Scientists arrived at the new number by combining visual estimates of trash volume with data collected from trawling the oceans with nets, said study co-author Markus Eriksen, director of research for the 5 Gyres Institute, an organization aiming to understand the plastic pollution in the ocean.
World of plastic
The detritus of everyday life has been pouring into the oceans for decades. Everything from plastic bags to water bottles have migrated from the coastlines, harbors and river mouths into the oceans, where gyres, or the ocean's giant conveyor belts, carry them to the most remote stretches of the seas.
About 15 years ago, scientists discovered the Great Pacific Garbage Patch, a trash-filled region of the Pacific Ocean the size of Texas.
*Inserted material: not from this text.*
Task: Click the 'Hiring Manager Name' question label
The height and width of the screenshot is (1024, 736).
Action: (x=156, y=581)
A recent excursion even found that islands of trash were forming in the garbage patch.
In the 1970s, studies suggested that about 45,000 tons of plastic littered the ocean, and the world's production of plastic has increased fivefold since then. But scientists don't agree on just how much of the world's plastic makes its way into the ocean, or how long it lasts before fish, sunlight and currents break it down and carry it into the deep ocean. In dozens of expeditions, scientists have tried to estimate this number by visual counts or by trawling the seas with nets.
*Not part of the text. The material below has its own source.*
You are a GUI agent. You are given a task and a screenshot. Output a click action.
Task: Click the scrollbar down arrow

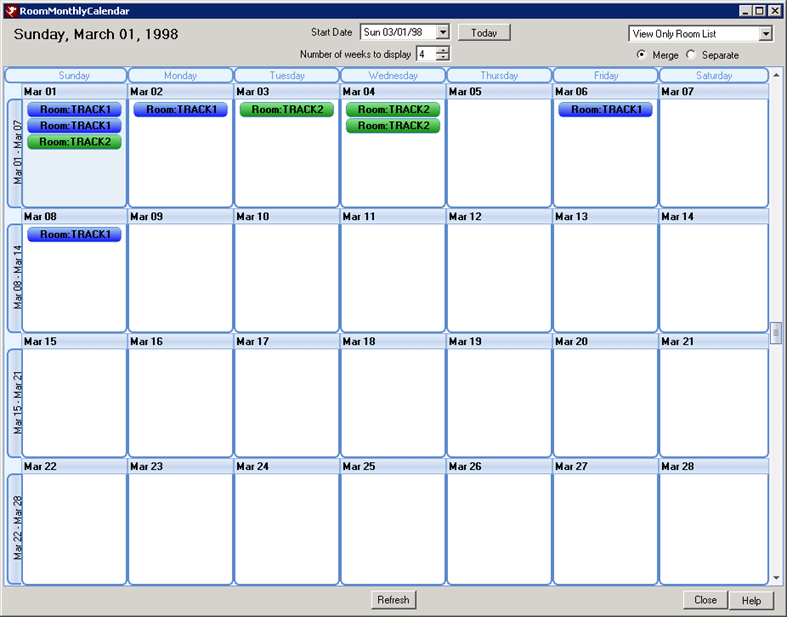pos(776,578)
But the first method is better at picking up large objects, such as buoys and fishing nets, whereas the second method may be more reliable for tiny, broken down pieces of plastic that are floating in the water column.
In the new study, Eriksen said he and his colleagues looked at ocean plastic estimates from 24 expeditions to all of the world's five gyres, from Iceland to the Bay of Bengal.
The team combined both visual plastic surveys and net hauls with mathematical models for how ocean circulation would transport plastic, and compared these results based on the size categories of the plastic garbage. The new estimates suggest that about 5.25 trillion plastic particles, weighing about 269,000 tons, litter the oceans. Nearly 75 percent of that weight came from large plastic objects such as buoys, buckets and other fishing gear.
The model also suggests that ocean circulation acts like "giant shredders," breaking down large plastics that predominate at the coastlines into smaller bits, with the tiniest pieces overrepresented in the subpolar regions, Eriksen told Live Science.
Given that much of the ocean detritus is heavy gear such as buoys or fishing nets, it's not feasible to use robots to trawl the seas and collect trash, Erikson said. Instead, an incentive program — for instance, offering a dollar per pound for fishermen to bring in plastic trash — could help people clean up the oceans on their own, he added.
The work's main strength comes from combining a visual census with net yields, as well as separating plastics into different size classes, said Andrés Cózar, an ecologist at the University of Cadiz, in Spain, whose previous work suggested that much of the ocean plastic is disappearing.
However, relying too heavily on visual census data can be problematic, Cózar told Live Science in an email.
Most of the plastic items in the study are buoys, "which can swim fast with currents and winds. Diverse studies caution that the counts derived from visual census may be strongly overestimated for moving objects," Cózar said.
Cózar's team also suspects that the model Eriksen used may overestimate the amount of trash in areas with relatively little trash, he added.